We've all had a stomach ache at some point in our lives, and we can all agree that it's an unpleasant experience. Maybe you ate too much stir-fry, or all that acidic marinara sauce on your spaghetti is what caused your upset stomach. Of course, it's also possible to not know the cause. But there's good news: An upset stomach can be treated at home by way of various foods and beverages.

However, when your tummy ache leaves you struggling to keep anything down, eating food to remedy the discomfort isn't always an option. If that's the case, drinking fluids is the next thing to consider. Losing food and water, whether it's via vomiting or diarrhea, means losing nutrients and electrolytes. According to the Mayo Clinic, losing nutrients and electrolytes leads to dehydration — and dehydration means losing energy, which leaves you feeling sluggish and weak.

There are many beverages that provide some much-needed rehydration after experiencing upset stomach symptoms, but there's one beverage in particular that you should avoid: soda. (Or pop, if you're from the Midwest.) The reason involves the basic science of carbonation and caffeine.

What exactly does soda do inside the body?

After you pop or twist open a can or bottle of soda, you hear a distinct hissing sound and might see droves of tiny bubbles rush to the surface. If you paid attention in science class, you know those tiny bubbles are made of the gas carbon dioxide — and why soda is considered a carbonated beverage. When you drink soda, you're essentially drinking gas — well, sort of, according to Live Science. After enough gas accumulates, pressure builds up in the stomach and will need to escape from somewhere. Usually, that somewhere is the mouth, in the form of a belch.

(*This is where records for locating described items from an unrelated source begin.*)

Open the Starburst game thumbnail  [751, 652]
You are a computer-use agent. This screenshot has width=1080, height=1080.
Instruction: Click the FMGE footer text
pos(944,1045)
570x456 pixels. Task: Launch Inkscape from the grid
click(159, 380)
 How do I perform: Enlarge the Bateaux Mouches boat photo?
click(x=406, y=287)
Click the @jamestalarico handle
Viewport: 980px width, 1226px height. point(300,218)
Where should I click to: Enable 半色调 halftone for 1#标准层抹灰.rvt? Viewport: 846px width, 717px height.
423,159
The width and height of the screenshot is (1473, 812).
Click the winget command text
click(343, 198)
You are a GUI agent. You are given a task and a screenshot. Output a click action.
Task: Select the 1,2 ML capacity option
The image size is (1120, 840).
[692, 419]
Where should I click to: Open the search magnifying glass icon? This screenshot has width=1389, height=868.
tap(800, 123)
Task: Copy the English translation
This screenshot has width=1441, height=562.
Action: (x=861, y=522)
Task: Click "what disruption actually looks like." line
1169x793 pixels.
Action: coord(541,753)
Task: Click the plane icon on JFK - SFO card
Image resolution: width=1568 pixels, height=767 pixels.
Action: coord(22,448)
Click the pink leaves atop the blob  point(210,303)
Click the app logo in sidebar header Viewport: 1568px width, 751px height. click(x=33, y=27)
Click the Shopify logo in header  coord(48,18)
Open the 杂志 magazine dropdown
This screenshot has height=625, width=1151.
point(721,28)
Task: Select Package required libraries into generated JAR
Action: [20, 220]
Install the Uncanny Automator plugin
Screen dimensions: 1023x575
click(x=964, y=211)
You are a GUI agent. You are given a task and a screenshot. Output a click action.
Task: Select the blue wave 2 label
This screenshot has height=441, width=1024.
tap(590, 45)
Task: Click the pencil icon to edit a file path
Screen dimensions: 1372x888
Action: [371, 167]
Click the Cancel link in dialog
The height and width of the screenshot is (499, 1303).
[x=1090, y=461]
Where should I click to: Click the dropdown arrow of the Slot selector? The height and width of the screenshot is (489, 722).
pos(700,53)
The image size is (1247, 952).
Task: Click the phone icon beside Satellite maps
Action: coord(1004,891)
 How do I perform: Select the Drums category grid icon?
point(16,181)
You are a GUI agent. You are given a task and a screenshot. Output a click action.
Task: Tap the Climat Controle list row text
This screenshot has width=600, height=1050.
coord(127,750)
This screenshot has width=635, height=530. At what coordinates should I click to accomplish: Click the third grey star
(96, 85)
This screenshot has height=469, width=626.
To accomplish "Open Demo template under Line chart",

While it may be unpleasant for those around you, belching is actually a good thing (for the person belching) because it means gas is escaping the body, according to Harvard Medical School. As WebMD notes, if the gas doesn't escape, that extra pressure could lead to indigestion. The last thing you want when you already have an upset stomach is added indigestion from drinking soda, which could prompt another unwanted trip to the bathroom.

Caffeine content is another factor to consider when exploring the effects that soda has on the stomach. Coca-Cola, Pepsi, Dr. Pepper, and Mountain Dew are just a few of the brands that contain caffeine. A well-known stimulant, caffeine can cause an upset stomach (or worsen it), since it increases the amount of acid in the stomach, per Healthline.

Can flat or non-caffeinated soda provide relief for an upset stomach?

Let's first address flat soda, which is basically soda that's lost most of the carbon dioxide, according to Live Science. This eliminates the stomach pressure buildup risk, but there's still the rehydration issue to consider. If you're drinking flat soda solely to replenish lost fluids and electrolytes, your body will be left wanting. According to the World Health Organization, "carbonated drinks, flat or otherwise, including cola, provide inadequate fluid and electrolyte replacement and cannot be recommended" (via The New York Times), and consuming flat soda for an upset stomach can actually create more problems than solutions.

What about fresh, non-caffeinated soda? The University of Nebraska-Lincoln claims caffeine-free sodas like 7Up and Sprite are acceptable to drink for an upset stomach to provide rehydration. The University of Wisconsin-Madison makes the same claim, but these statements contradict The New York Times' claim above. MedicineNet reports that since many non-caffeinated drinks, like Sprite, still contain a lot of sugar, they're not the best choice for replenishing lost fluid in the body.